Open danielparton opened 9 years ago
Awesome summary! Thanks for putting this together.
Let's at least implement the "no disulfide bonds" option in addition to your current automated method. The manual method would also be nice, and we can do that now if not too difficult.
Let's definitely add a section to the paper on this, modeled after your "tentative thoughts" comments.
This is some analysis of disulfide bonds in protein kinases, to help with deciding how to handle them in Ensembler. Also, this is a long message - for a quick summary, see the "My tentative conclusions" section.
I have analyzed the protein kinase templates we are using for the kinome project - these correspond to the 4433 protein kinase domains annotated in UniProt from any species. Of these domains, 41 have a SSBOND annotation in the original PDB structure which involves a residue within the span of the kinase domain. This analysis excludes disulfide bonds formed between chains, and those with the same residue index, since these represent disulfide bonds formed between crystal subunits.
The 41 templates come from 12 different protein kinases, 11 of which are human, and 2 of which are human TKs. These are the UniProt entry names:
Analysis of a few example template structures with disulfide bonds
More detail on FAK1
(Note: FAK1 is also known as PTK2)
There are 16 different FAK1 PDB entries which all have a disulfide bond in the same position. However, the following paragraph is the only discussion I can find in the literature.

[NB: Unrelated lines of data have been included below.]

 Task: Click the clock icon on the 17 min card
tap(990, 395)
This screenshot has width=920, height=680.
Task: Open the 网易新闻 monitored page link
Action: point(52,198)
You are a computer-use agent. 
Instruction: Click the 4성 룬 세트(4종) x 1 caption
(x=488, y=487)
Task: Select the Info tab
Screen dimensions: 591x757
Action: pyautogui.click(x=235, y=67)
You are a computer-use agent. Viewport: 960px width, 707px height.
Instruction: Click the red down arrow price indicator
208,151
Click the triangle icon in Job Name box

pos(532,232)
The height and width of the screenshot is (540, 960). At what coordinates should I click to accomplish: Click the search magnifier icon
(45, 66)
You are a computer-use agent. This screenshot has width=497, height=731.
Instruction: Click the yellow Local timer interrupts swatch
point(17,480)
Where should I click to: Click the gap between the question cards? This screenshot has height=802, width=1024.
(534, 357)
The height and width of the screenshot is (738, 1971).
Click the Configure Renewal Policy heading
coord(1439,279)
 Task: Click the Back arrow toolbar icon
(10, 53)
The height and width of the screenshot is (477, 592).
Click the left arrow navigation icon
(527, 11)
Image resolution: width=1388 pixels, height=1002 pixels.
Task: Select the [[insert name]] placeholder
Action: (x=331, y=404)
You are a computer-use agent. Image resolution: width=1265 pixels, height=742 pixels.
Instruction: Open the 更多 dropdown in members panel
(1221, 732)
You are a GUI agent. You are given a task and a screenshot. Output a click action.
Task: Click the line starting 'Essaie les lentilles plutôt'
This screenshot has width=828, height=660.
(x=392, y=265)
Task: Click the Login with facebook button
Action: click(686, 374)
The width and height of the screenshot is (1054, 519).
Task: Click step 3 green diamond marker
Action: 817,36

"A striking feature of the FAK kinase is the presence of an intramolecular disulphide bond in the N-terminal lobe of the kinase Figure 2 and Figure 4. The disulphide spans a short turn of four residues between C456 and C459. This turn closely resembles a type-I β turn, with residues n and n + 3 covalently linked through the disulphide bond. This unusual feature is located on the surface of the N-terminal lobe adjacent to the αC helix (Figure 2B). Cysteines 456 and 459 are conserved in vertebrate FAK sequences, suggesting a possible role in kinase function (Figure 4B). The proximity of the disulphide to the αC helix suggests also that its role may lie in fine-tuning the orientation of this helix. Disulfide bonds are extremely rare in cytoplasmic proteins because of the reducing nature of the intracellular environment. It is unknown whether the C456-C459 bond formed in the FAK crystal structure is maintained in vivo, especially since this feature is located close to the protein surface. The corresponding structural region in other kinases has been implicated in the regulation of kinase activity through protein-protein interactions [50], and it is conceivable that the disulphide bond might be protected upon binding of regulatory proteins."
My tentative conclusions
Disulfide bonds in cytosolic proteins are thought to be extremely rare due to the reducing environment. Furthermore, only a small proportion of protein kinase domain PDB structures have SSBOND annotations, and these may not even be present physiologically, since crystal conditions ≠ cytosol. Therefore, I would suggest that the general approach for most cytosolic proteins should be to ignore disulfide bonds. And I suggest we take this approach for the current TK project, including FAK1.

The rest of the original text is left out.